Problem statement: The output should be all entries, each matching the original exactly.

Data excerpts:

☆ ☆ ☆ ☆ ☆

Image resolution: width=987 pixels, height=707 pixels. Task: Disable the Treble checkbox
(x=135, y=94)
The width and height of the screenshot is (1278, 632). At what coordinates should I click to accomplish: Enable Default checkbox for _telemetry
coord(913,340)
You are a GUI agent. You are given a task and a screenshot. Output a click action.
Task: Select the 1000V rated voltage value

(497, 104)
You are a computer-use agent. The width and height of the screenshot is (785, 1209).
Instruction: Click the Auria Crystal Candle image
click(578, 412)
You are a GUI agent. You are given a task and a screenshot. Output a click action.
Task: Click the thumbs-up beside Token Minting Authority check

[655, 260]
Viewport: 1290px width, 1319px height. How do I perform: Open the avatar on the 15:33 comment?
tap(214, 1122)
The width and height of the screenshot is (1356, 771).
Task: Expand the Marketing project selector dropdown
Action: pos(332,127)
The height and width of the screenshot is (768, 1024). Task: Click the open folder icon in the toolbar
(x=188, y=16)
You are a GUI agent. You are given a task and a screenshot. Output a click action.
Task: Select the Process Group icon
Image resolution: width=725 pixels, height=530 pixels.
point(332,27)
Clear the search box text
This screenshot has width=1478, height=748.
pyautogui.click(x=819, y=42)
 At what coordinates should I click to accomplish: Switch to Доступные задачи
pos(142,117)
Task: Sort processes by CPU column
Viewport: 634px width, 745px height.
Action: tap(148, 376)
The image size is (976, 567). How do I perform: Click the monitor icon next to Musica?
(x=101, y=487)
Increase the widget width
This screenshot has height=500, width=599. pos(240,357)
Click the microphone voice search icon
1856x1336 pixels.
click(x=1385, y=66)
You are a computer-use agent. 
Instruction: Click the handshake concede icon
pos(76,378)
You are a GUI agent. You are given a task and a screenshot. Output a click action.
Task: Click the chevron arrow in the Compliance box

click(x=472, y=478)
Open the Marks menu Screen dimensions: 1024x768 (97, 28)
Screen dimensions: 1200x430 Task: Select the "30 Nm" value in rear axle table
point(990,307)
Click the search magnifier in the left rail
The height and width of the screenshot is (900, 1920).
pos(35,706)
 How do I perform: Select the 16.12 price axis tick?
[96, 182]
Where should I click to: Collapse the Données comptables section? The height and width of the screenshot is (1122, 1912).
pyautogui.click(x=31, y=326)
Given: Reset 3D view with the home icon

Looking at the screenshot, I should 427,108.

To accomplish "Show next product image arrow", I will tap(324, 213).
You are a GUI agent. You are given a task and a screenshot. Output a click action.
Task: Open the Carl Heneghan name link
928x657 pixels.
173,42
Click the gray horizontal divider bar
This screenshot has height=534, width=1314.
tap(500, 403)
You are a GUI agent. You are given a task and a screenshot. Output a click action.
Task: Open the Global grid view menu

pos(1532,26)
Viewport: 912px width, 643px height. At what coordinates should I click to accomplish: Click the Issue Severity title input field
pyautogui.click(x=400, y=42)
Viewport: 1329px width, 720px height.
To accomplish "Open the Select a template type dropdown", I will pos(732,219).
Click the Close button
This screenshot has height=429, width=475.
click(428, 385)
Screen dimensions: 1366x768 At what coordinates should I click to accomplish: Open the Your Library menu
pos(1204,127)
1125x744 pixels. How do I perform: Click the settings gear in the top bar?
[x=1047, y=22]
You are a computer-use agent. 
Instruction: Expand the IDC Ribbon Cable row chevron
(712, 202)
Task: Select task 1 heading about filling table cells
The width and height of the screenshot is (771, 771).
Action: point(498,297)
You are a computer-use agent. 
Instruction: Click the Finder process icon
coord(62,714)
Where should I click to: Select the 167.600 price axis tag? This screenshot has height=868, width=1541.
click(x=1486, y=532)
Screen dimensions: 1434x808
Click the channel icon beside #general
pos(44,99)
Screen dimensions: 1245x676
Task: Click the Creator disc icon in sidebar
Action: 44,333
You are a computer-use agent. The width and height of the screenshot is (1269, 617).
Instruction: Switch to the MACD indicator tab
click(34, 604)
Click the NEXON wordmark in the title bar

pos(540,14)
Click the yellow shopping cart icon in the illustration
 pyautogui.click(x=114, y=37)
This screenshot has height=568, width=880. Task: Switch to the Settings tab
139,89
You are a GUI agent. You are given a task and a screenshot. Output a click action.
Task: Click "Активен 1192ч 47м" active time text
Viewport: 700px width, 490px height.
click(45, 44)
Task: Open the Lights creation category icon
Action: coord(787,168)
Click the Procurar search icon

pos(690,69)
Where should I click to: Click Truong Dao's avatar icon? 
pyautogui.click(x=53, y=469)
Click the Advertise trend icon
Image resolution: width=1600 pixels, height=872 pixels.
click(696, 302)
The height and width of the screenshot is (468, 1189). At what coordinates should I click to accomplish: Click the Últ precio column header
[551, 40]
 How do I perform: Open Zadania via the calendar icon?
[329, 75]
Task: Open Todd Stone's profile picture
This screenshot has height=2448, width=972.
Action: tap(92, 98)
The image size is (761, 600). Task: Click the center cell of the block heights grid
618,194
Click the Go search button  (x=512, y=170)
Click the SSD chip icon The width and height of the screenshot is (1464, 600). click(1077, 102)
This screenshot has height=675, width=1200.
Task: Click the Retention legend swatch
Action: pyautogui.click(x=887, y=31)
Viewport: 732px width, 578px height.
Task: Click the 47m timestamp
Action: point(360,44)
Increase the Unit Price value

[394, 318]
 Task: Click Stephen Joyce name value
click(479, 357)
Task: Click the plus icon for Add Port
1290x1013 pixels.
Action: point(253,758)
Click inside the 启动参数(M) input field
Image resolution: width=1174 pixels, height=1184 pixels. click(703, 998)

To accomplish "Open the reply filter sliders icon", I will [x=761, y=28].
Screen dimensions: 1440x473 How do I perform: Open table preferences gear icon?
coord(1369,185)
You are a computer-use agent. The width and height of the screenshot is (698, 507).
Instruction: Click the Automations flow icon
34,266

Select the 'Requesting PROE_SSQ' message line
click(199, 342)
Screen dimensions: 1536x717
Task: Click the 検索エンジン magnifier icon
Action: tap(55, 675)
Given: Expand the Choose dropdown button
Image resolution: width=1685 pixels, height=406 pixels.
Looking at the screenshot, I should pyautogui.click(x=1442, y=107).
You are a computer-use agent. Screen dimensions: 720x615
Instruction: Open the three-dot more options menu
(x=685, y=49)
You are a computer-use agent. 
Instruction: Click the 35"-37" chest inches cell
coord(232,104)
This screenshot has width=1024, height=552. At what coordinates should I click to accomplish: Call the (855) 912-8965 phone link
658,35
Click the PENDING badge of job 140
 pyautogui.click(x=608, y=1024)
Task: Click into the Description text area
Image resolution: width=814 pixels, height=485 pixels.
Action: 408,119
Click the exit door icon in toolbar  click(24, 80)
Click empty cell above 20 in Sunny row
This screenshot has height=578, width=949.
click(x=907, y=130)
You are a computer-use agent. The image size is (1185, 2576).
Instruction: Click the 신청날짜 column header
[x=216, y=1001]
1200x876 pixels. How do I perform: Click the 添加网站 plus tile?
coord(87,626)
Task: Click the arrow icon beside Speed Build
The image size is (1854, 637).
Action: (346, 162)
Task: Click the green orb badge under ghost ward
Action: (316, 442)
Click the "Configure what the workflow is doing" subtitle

☆ ☆ ☆ ☆ ☆

Reply:
Image resolution: width=987 pixels, height=707 pixels. Task: Disable the Treble checkbox
(x=135, y=94)
The width and height of the screenshot is (1278, 632). At what coordinates should I click to accomplish: Enable Default checkbox for _telemetry
coord(913,340)
You are a GUI agent. You are given a task and a screenshot. Output a click action.
Task: Select the 1000V rated voltage value

(497, 104)
You are a computer-use agent. The width and height of the screenshot is (785, 1209).
Instruction: Click the Auria Crystal Candle image
click(578, 412)
You are a GUI agent. You are given a task and a screenshot. Output a click action.
Task: Click the thumbs-up beside Token Minting Authority check

[655, 260]
Viewport: 1290px width, 1319px height. How do I perform: Open the avatar on the 15:33 comment?
tap(214, 1122)
The width and height of the screenshot is (1356, 771).
Task: Expand the Marketing project selector dropdown
Action: pos(332,127)
The height and width of the screenshot is (768, 1024). Task: Click the open folder icon in the toolbar
(x=188, y=16)
You are a GUI agent. You are given a task and a screenshot. Output a click action.
Task: Select the Process Group icon
Image resolution: width=725 pixels, height=530 pixels.
point(332,27)
Clear the search box text
This screenshot has width=1478, height=748.
pyautogui.click(x=819, y=42)
 At what coordinates should I click to accomplish: Switch to Доступные задачи
pos(142,117)
Task: Sort processes by CPU column
Viewport: 634px width, 745px height.
Action: tap(148, 376)
The image size is (976, 567). How do I perform: Click the monitor icon next to Musica?
(x=101, y=487)
Increase the widget width
This screenshot has height=500, width=599. pos(240,357)
Click the microphone voice search icon
1856x1336 pixels.
click(x=1385, y=66)
You are a computer-use agent. 
Instruction: Click the handshake concede icon
pos(76,378)
You are a GUI agent. You are given a task and a screenshot. Output a click action.
Task: Click the chevron arrow in the Compliance box

click(x=472, y=478)
Open the Marks menu Screen dimensions: 1024x768 (97, 28)
Screen dimensions: 1200x430 Task: Select the "30 Nm" value in rear axle table
point(990,307)
Click the search magnifier in the left rail
The height and width of the screenshot is (900, 1920).
pos(35,706)
 How do I perform: Select the 16.12 price axis tick?
[96, 182]
Where should I click to: Collapse the Données comptables section? The height and width of the screenshot is (1122, 1912).
pyautogui.click(x=31, y=326)
Given: Reset 3D view with the home icon

Looking at the screenshot, I should 427,108.

To accomplish "Show next product image arrow", I will tap(324, 213).
You are a GUI agent. You are given a task and a screenshot. Output a click action.
Task: Open the Carl Heneghan name link
928x657 pixels.
173,42
Click the gray horizontal divider bar
This screenshot has height=534, width=1314.
tap(500, 403)
You are a GUI agent. You are given a task and a screenshot. Output a click action.
Task: Open the Global grid view menu

pos(1532,26)
Viewport: 912px width, 643px height. At what coordinates should I click to accomplish: Click the Issue Severity title input field
pyautogui.click(x=400, y=42)
Viewport: 1329px width, 720px height.
To accomplish "Open the Select a template type dropdown", I will pos(732,219).
Click the Close button
This screenshot has height=429, width=475.
click(428, 385)
Screen dimensions: 1366x768 At what coordinates should I click to accomplish: Open the Your Library menu
pos(1204,127)
1125x744 pixels. How do I perform: Click the settings gear in the top bar?
[x=1047, y=22]
You are a computer-use agent. 
Instruction: Expand the IDC Ribbon Cable row chevron
(712, 202)
Task: Select task 1 heading about filling table cells
The width and height of the screenshot is (771, 771).
Action: point(498,297)
You are a computer-use agent. 
Instruction: Click the Finder process icon
coord(62,714)
Where should I click to: Select the 167.600 price axis tag? This screenshot has height=868, width=1541.
click(x=1486, y=532)
Screen dimensions: 1434x808
Click the channel icon beside #general
pos(44,99)
Screen dimensions: 1245x676
Task: Click the Creator disc icon in sidebar
Action: 44,333
You are a computer-use agent. The width and height of the screenshot is (1269, 617).
Instruction: Switch to the MACD indicator tab
click(34, 604)
Click the NEXON wordmark in the title bar

pos(540,14)
Click the yellow shopping cart icon in the illustration
 pyautogui.click(x=114, y=37)
This screenshot has height=568, width=880. Task: Switch to the Settings tab
139,89
You are a GUI agent. You are given a task and a screenshot. Output a click action.
Task: Click "Активен 1192ч 47м" active time text
Viewport: 700px width, 490px height.
click(45, 44)
Task: Open the Lights creation category icon
Action: coord(787,168)
Click the Procurar search icon

pos(690,69)
Where should I click to: Click Truong Dao's avatar icon? 
pyautogui.click(x=53, y=469)
Click the Advertise trend icon
Image resolution: width=1600 pixels, height=872 pixels.
click(696, 302)
The height and width of the screenshot is (468, 1189). At what coordinates should I click to accomplish: Click the Últ precio column header
[551, 40]
 How do I perform: Open Zadania via the calendar icon?
[329, 75]
Task: Open Todd Stone's profile picture
This screenshot has height=2448, width=972.
Action: tap(92, 98)
The image size is (761, 600). Task: Click the center cell of the block heights grid
618,194
Click the Go search button  (x=512, y=170)
Click the SSD chip icon The width and height of the screenshot is (1464, 600). click(1077, 102)
This screenshot has height=675, width=1200.
Task: Click the Retention legend swatch
Action: pyautogui.click(x=887, y=31)
Viewport: 732px width, 578px height.
Task: Click the 47m timestamp
Action: point(360,44)
Increase the Unit Price value

[394, 318]
 Task: Click Stephen Joyce name value
click(479, 357)
Task: Click the plus icon for Add Port
1290x1013 pixels.
Action: point(253,758)
Click inside the 启动参数(M) input field
Image resolution: width=1174 pixels, height=1184 pixels. click(703, 998)

To accomplish "Open the reply filter sliders icon", I will [x=761, y=28].
Screen dimensions: 1440x473 How do I perform: Open table preferences gear icon?
coord(1369,185)
You are a computer-use agent. The width and height of the screenshot is (698, 507).
Instruction: Click the Automations flow icon
34,266

Select the 'Requesting PROE_SSQ' message line
click(199, 342)
Screen dimensions: 1536x717
Task: Click the 検索エンジン magnifier icon
Action: tap(55, 675)
Given: Expand the Choose dropdown button
Image resolution: width=1685 pixels, height=406 pixels.
Looking at the screenshot, I should pyautogui.click(x=1442, y=107).
You are a computer-use agent. Screen dimensions: 720x615
Instruction: Open the three-dot more options menu
(x=685, y=49)
You are a computer-use agent. 
Instruction: Click the 35"-37" chest inches cell
coord(232,104)
This screenshot has width=1024, height=552. At what coordinates should I click to accomplish: Call the (855) 912-8965 phone link
658,35
Click the PENDING badge of job 140
 pyautogui.click(x=608, y=1024)
Task: Click into the Description text area
Image resolution: width=814 pixels, height=485 pixels.
Action: 408,119
Click the exit door icon in toolbar  click(24, 80)
Click empty cell above 20 in Sunny row
This screenshot has height=578, width=949.
click(x=907, y=130)
You are a computer-use agent. The image size is (1185, 2576).
Instruction: Click the 신청날짜 column header
[x=216, y=1001]
1200x876 pixels. How do I perform: Click the 添加网站 plus tile?
coord(87,626)
Task: Click the arrow icon beside Speed Build
The image size is (1854, 637).
Action: (346, 162)
Task: Click the green orb badge under ghost ward
Action: (316, 442)
Click the "Configure what the workflow is doing" subtitle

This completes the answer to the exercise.